>>>>>
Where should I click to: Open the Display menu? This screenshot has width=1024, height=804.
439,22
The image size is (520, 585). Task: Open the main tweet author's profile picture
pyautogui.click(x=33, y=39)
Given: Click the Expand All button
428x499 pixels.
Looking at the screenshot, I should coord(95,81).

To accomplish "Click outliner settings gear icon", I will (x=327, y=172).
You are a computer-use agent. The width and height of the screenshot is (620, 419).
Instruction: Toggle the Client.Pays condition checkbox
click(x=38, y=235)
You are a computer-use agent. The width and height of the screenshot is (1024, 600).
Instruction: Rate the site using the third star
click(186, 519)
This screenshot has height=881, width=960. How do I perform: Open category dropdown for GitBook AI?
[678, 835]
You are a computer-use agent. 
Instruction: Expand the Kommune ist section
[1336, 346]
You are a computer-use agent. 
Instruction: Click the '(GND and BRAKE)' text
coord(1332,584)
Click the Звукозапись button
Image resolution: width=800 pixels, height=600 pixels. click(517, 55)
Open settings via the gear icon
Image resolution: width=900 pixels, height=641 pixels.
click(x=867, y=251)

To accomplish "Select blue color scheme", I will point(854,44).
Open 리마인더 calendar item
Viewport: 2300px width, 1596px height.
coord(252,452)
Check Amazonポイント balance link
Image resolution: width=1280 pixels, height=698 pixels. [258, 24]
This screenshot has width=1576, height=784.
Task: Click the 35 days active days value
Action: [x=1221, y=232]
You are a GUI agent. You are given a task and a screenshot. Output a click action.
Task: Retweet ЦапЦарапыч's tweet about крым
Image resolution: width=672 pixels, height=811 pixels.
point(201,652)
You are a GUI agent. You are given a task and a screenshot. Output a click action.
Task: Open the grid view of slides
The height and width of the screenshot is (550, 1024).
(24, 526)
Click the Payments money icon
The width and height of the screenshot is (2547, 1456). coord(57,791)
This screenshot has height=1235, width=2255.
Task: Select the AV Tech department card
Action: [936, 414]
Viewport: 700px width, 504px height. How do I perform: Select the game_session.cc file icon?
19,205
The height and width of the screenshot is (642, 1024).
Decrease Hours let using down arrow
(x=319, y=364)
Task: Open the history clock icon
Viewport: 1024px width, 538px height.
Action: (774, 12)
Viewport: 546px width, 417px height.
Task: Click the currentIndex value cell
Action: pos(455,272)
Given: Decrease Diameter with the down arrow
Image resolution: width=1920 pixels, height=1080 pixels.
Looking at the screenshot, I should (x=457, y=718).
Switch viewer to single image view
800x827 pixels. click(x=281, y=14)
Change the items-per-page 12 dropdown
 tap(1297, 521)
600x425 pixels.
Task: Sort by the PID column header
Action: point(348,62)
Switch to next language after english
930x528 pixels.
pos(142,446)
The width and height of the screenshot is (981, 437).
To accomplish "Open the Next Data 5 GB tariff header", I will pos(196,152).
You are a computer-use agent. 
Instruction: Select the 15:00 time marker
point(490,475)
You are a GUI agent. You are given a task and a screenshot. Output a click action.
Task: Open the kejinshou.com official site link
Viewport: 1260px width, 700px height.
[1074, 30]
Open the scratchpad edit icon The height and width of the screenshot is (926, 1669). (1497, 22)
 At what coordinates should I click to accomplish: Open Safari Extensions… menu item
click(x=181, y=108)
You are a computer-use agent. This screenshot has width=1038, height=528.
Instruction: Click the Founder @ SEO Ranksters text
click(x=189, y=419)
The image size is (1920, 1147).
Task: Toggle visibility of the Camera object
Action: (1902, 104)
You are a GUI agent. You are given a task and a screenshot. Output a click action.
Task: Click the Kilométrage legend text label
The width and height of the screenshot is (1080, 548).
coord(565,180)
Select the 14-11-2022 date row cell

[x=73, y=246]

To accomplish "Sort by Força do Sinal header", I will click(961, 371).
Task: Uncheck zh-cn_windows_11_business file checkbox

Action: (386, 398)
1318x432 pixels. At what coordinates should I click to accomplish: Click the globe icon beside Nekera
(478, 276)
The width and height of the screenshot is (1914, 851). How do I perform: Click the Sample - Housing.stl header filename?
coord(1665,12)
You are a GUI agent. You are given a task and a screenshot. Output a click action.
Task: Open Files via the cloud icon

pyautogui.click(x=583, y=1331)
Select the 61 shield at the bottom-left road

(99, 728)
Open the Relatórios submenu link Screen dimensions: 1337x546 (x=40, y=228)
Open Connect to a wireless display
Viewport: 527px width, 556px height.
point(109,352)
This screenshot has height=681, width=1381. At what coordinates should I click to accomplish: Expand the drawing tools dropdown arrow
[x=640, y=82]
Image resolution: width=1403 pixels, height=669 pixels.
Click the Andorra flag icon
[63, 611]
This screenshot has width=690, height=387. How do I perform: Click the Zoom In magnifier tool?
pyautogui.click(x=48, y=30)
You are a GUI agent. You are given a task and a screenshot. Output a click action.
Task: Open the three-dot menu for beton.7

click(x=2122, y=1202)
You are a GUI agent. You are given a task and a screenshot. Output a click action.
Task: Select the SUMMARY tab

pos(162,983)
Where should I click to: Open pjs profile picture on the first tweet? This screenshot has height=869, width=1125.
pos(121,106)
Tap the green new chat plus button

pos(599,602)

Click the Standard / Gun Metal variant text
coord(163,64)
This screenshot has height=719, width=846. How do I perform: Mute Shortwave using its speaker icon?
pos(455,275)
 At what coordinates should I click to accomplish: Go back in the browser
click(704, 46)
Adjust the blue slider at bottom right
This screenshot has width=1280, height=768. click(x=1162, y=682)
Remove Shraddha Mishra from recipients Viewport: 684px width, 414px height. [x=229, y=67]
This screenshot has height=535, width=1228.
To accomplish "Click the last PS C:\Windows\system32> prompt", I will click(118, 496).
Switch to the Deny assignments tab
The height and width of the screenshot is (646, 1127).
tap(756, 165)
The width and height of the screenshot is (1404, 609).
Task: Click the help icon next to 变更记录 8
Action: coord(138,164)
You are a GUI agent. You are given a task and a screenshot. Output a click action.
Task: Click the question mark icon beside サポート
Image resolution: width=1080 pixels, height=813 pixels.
<<<<<
Count the lines in the entries above that contain the word "profile", and give only that number.

EXERCISE RESULT.
2